— start of DATA TO USE —
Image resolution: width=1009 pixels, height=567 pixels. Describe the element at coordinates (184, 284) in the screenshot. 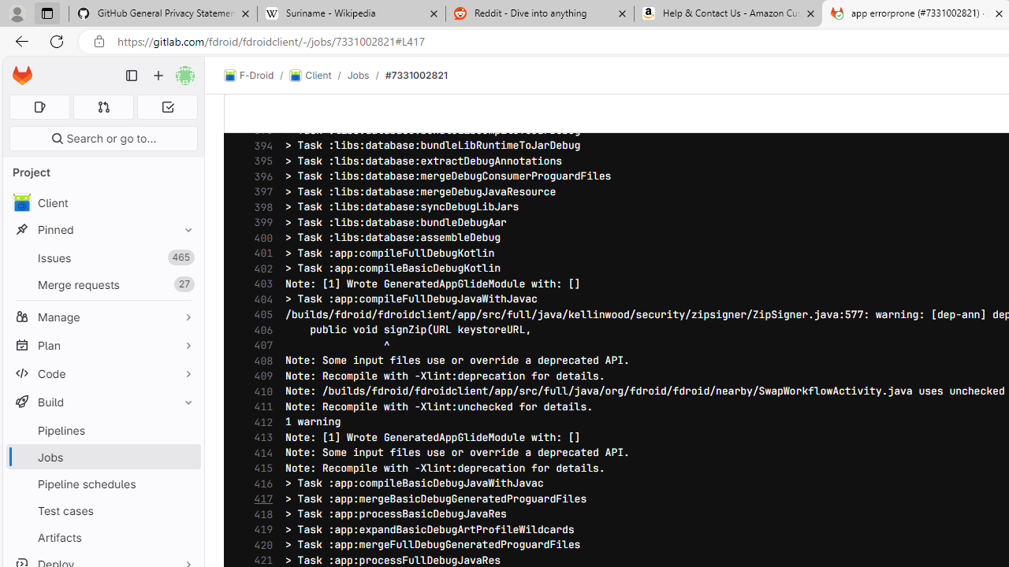

I see `'Unpin Merge requests'` at that location.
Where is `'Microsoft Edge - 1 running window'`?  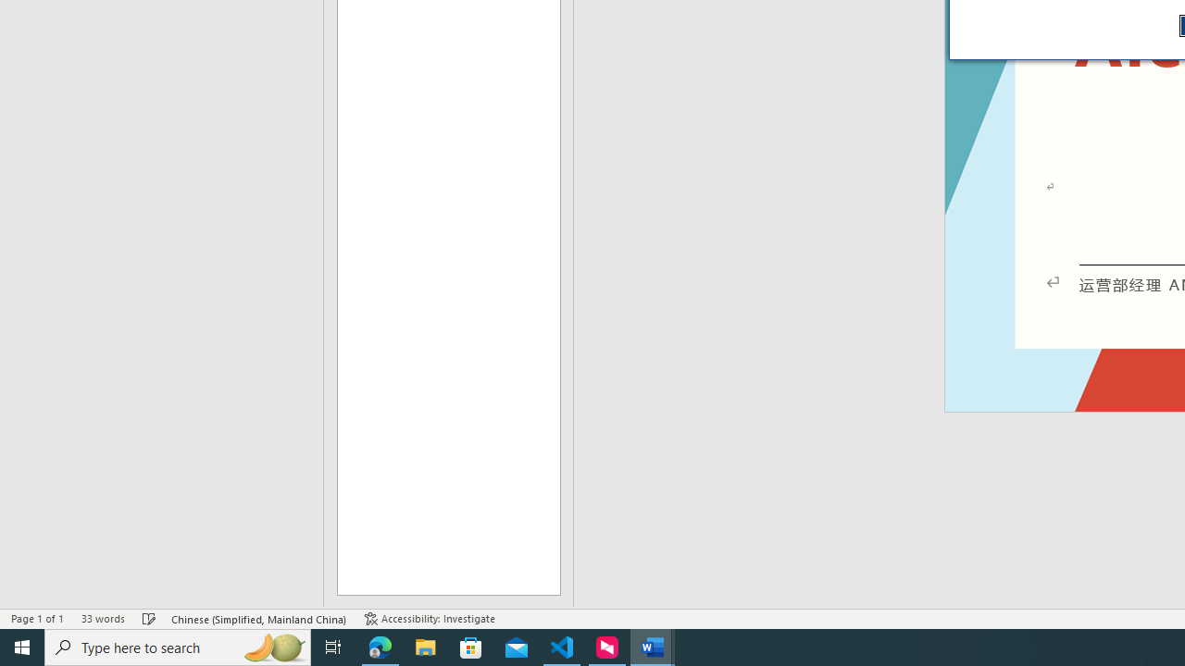
'Microsoft Edge - 1 running window' is located at coordinates (379, 646).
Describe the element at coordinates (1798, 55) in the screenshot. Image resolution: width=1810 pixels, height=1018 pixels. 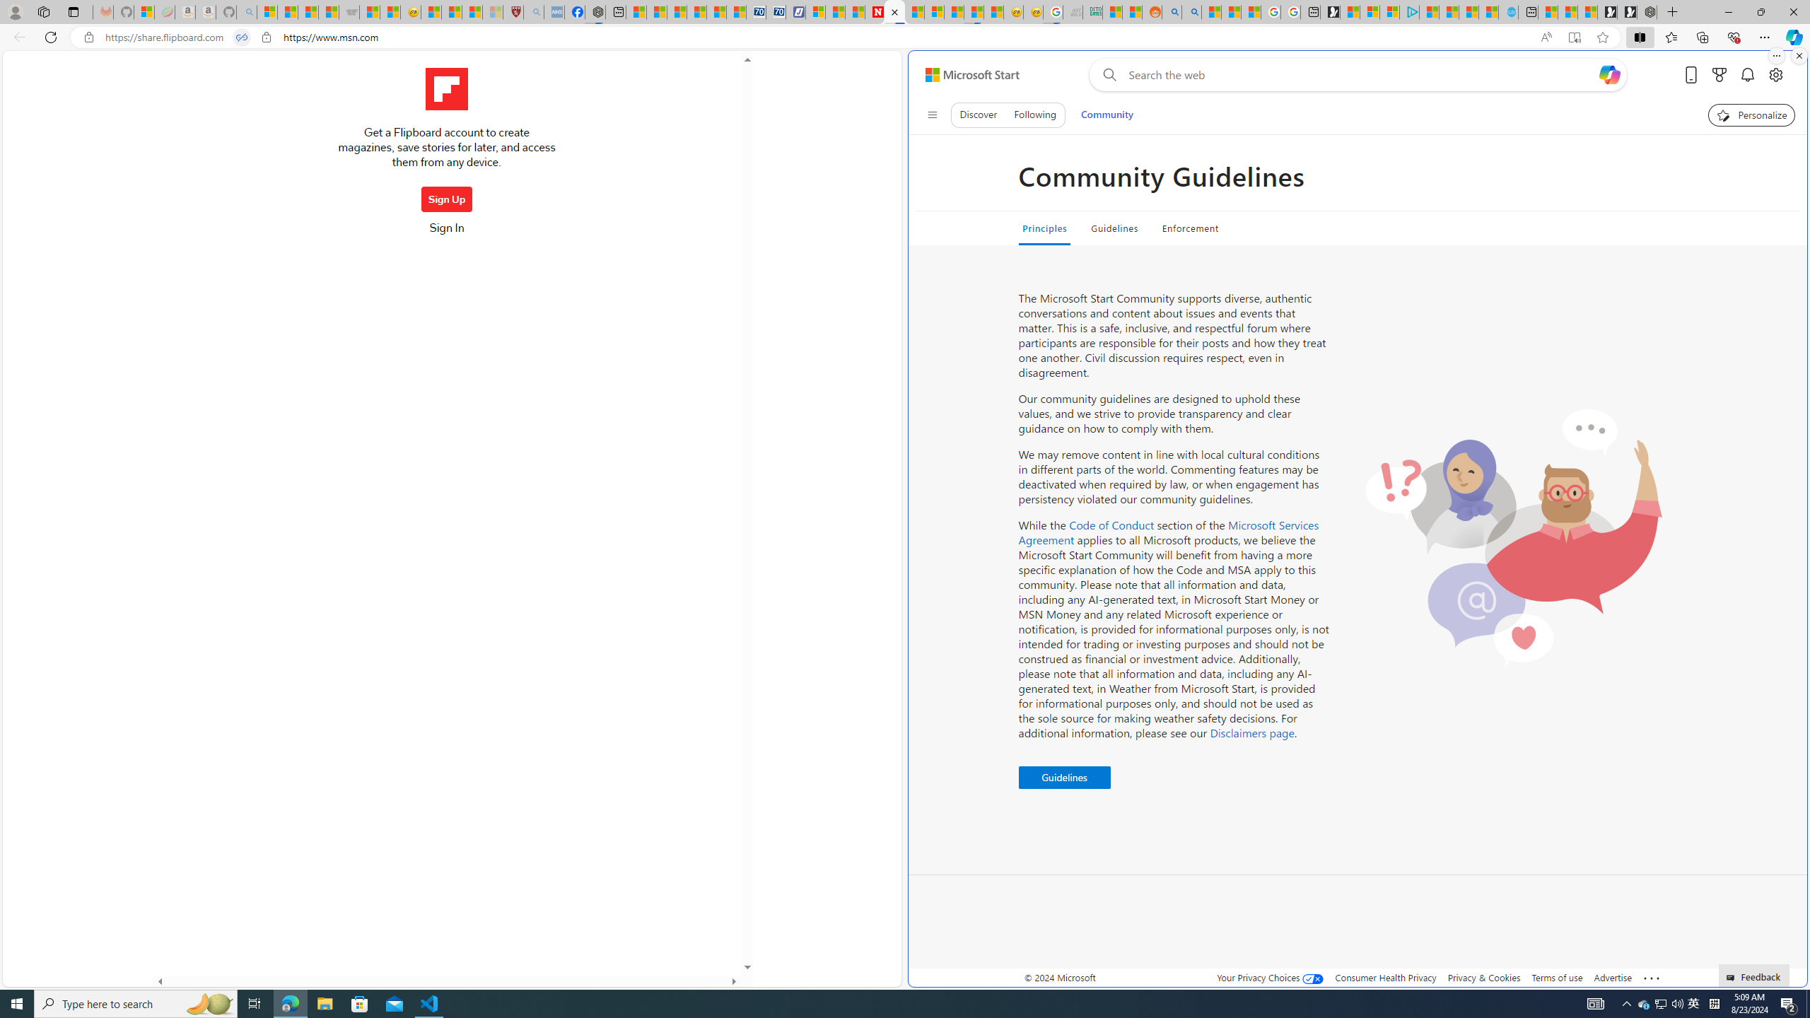
I see `'Close split screen.'` at that location.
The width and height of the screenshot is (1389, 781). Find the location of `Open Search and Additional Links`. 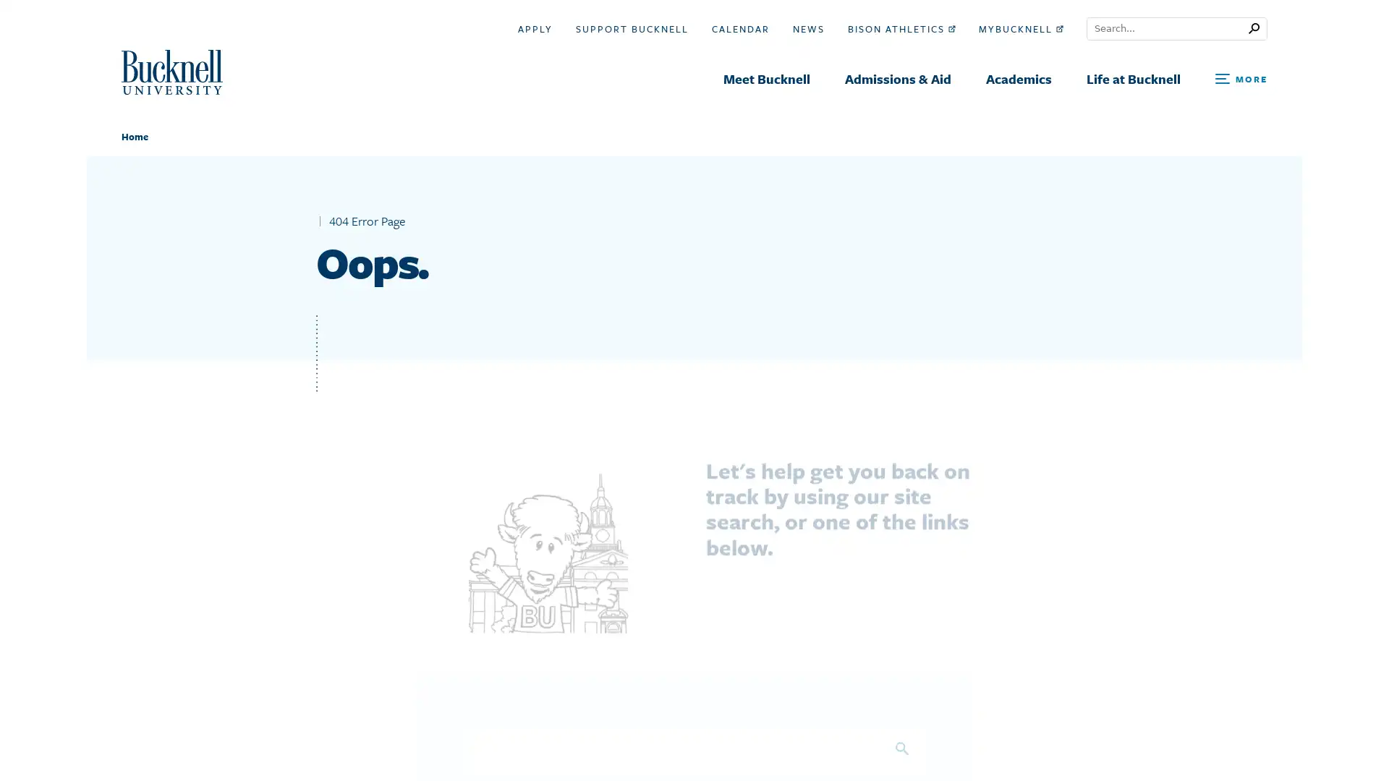

Open Search and Additional Links is located at coordinates (1241, 79).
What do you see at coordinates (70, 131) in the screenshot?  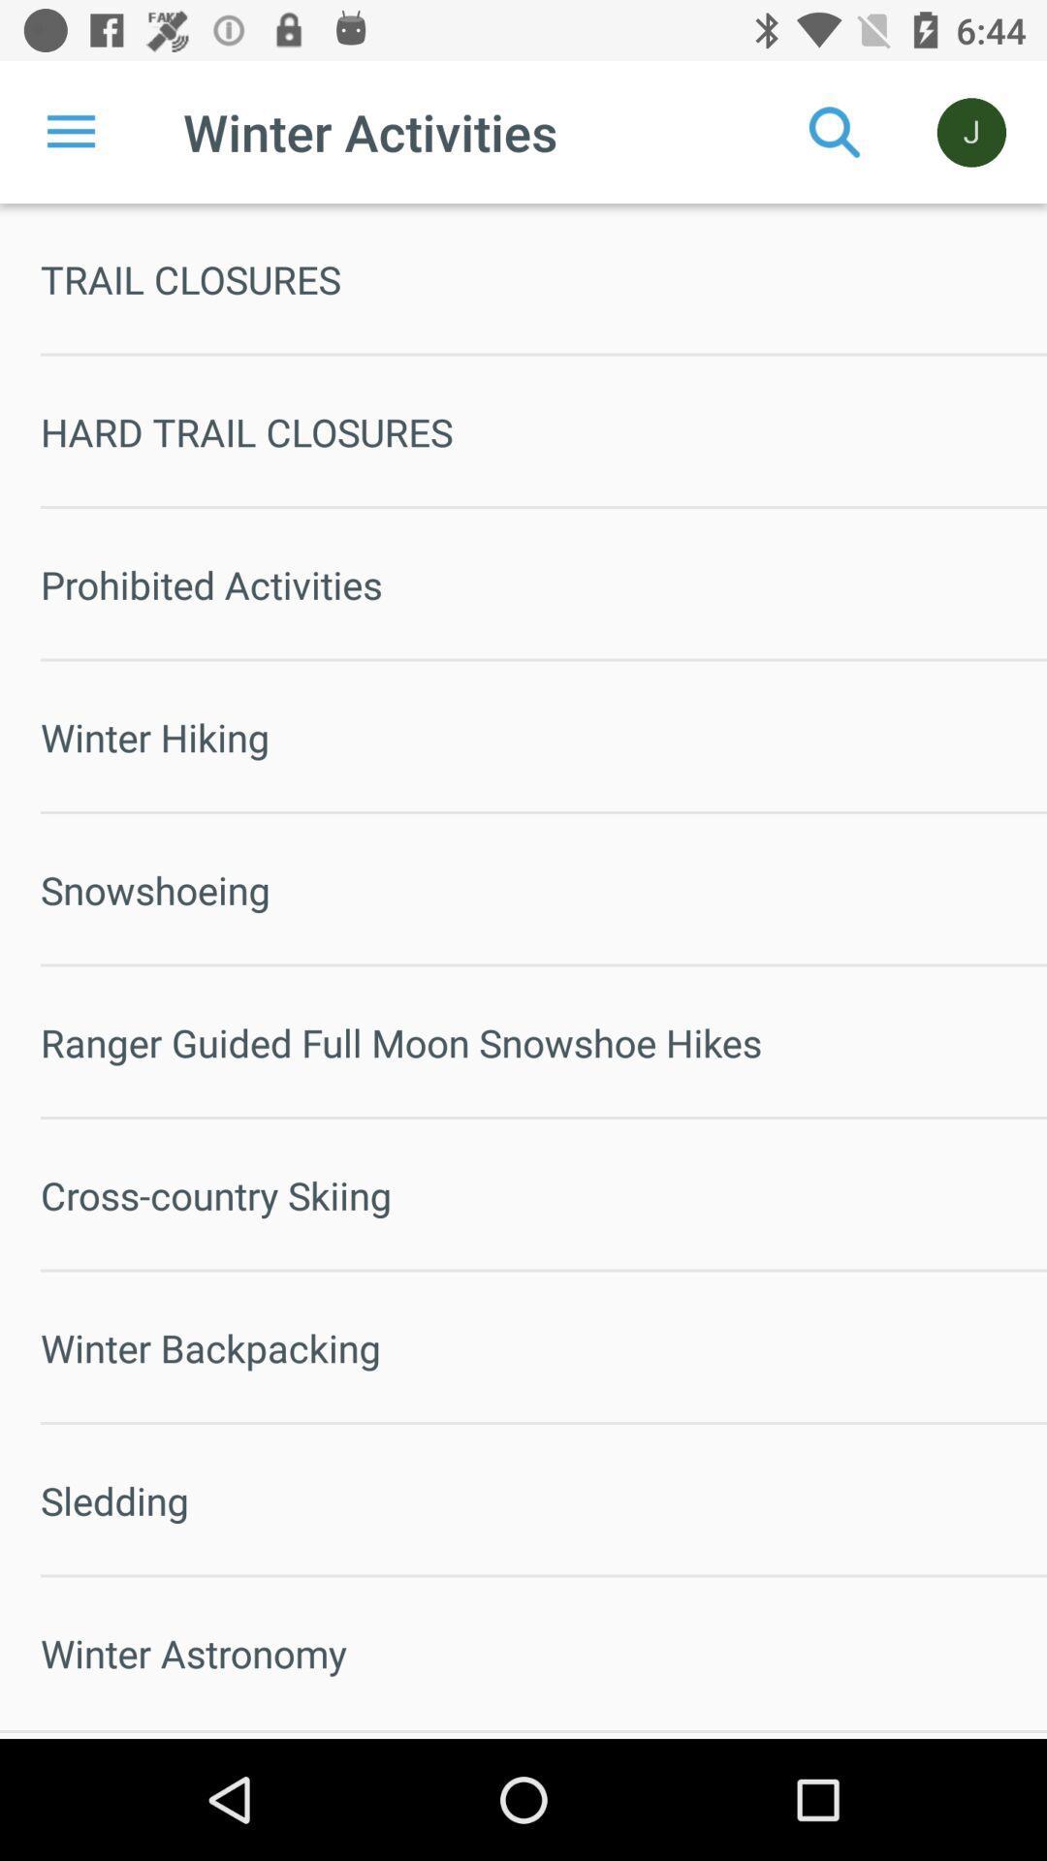 I see `icon next to the winter activities item` at bounding box center [70, 131].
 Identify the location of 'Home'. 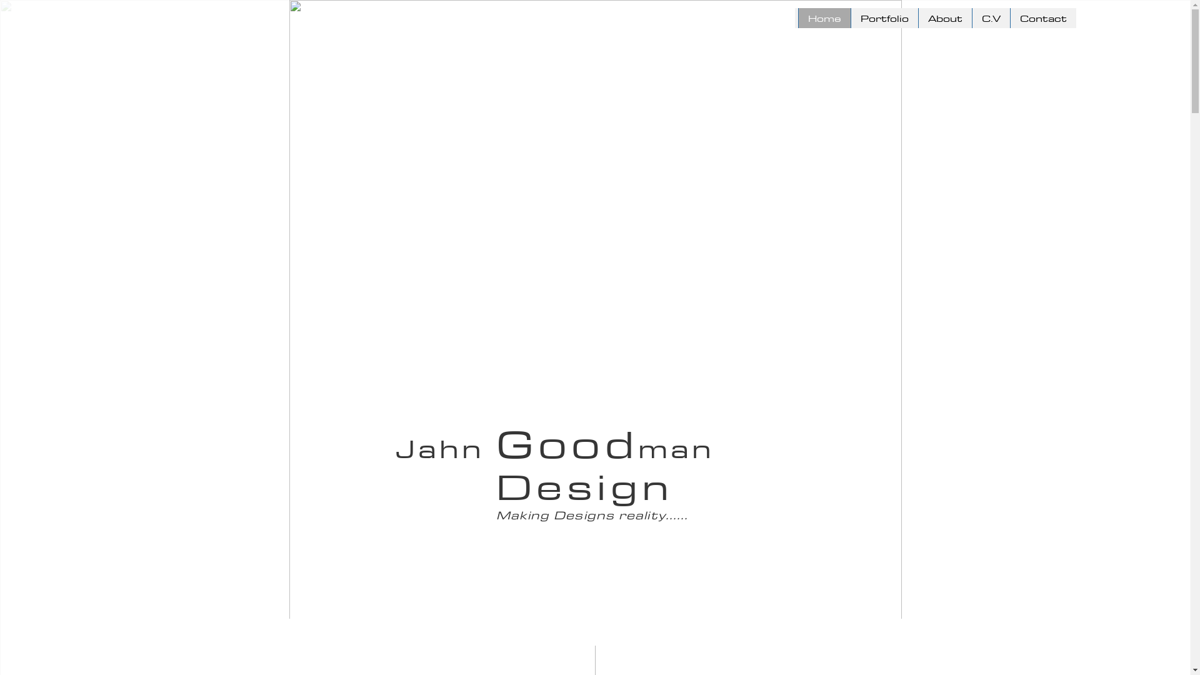
(824, 18).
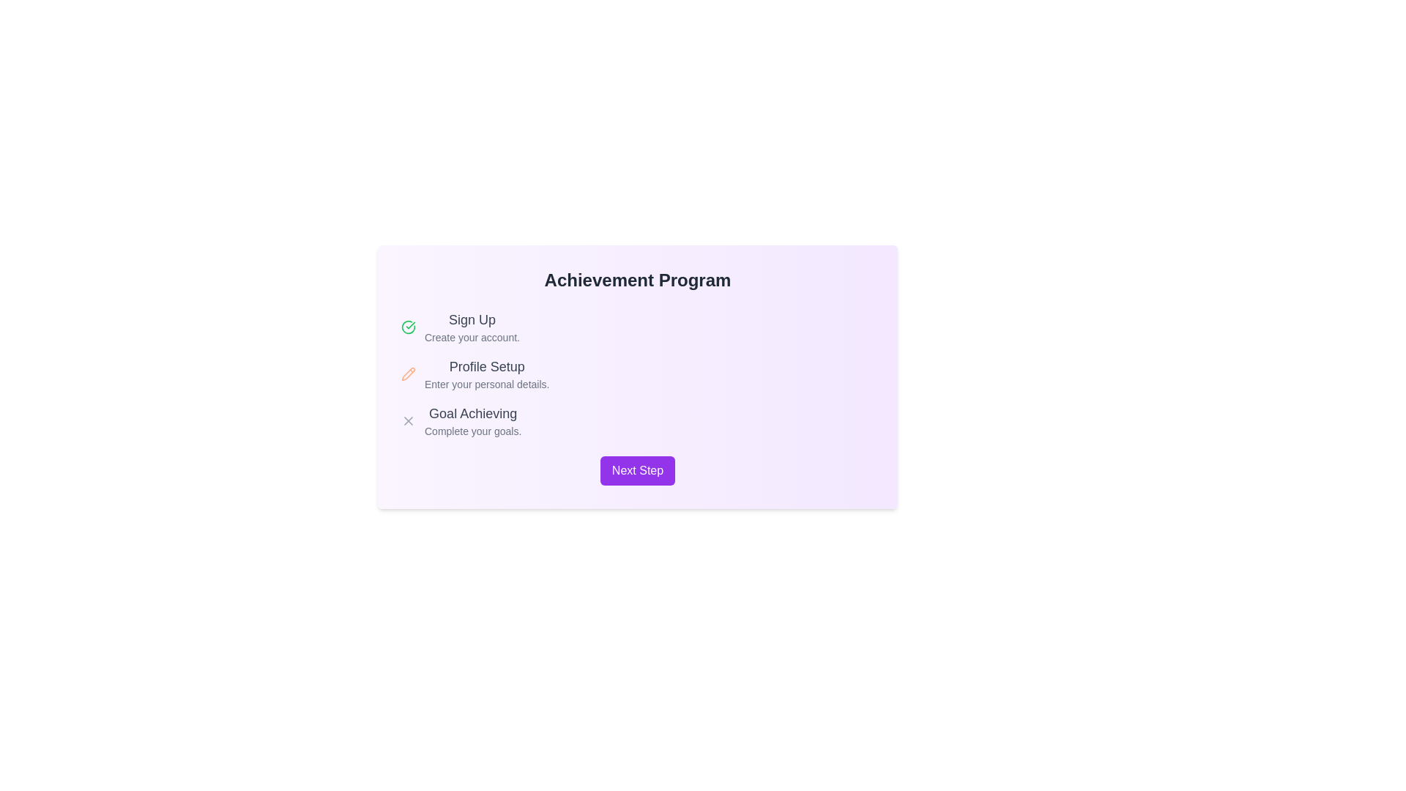 The height and width of the screenshot is (791, 1406). Describe the element at coordinates (408, 372) in the screenshot. I see `pencil icon, which is styled with a light orange hue and located to the left of the 'Profile Setup' text in the interface` at that location.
— end of DATA TO USE —
PROBLEM TO WORK ON
Reproduce the material verbatim, from its beginning up to and including the line that contains "coordinates (379, 646).". Omit the pictures from your answer.

FINAL RESULT
Image resolution: width=1009 pixels, height=567 pixels. Describe the element at coordinates (184, 284) in the screenshot. 

I see `'Unpin Merge requests'` at that location.
Where is `'Microsoft Edge - 1 running window'`?  
'Microsoft Edge - 1 running window' is located at coordinates (379, 646).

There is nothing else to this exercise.